ASSIGNED TASK - Could you restate the entries below word for word and leave the images out?

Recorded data
--------------------

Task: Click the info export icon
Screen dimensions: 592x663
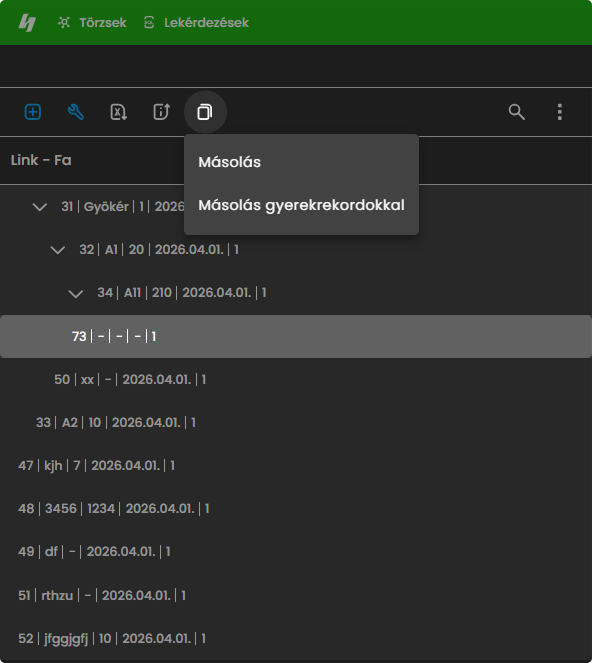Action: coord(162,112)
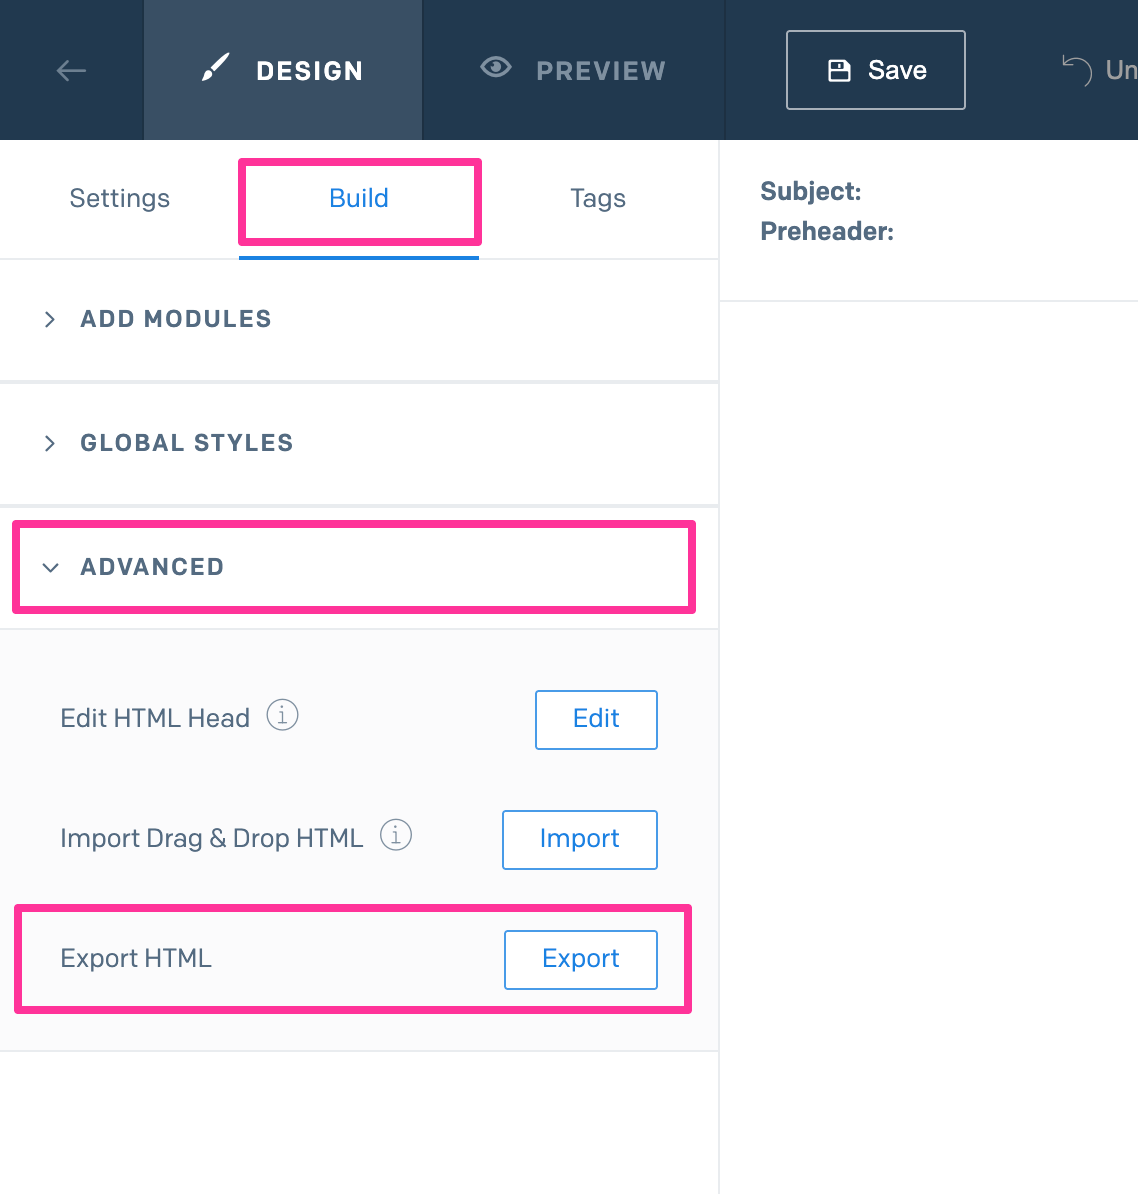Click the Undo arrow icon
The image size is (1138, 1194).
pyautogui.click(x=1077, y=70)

--------------------

TASK ANSWER -
Task: Click the info export icon
Screen dimensions: 592x663
Action: coord(162,112)
Click the Undo arrow icon
The image size is (1138, 1194).
pyautogui.click(x=1077, y=70)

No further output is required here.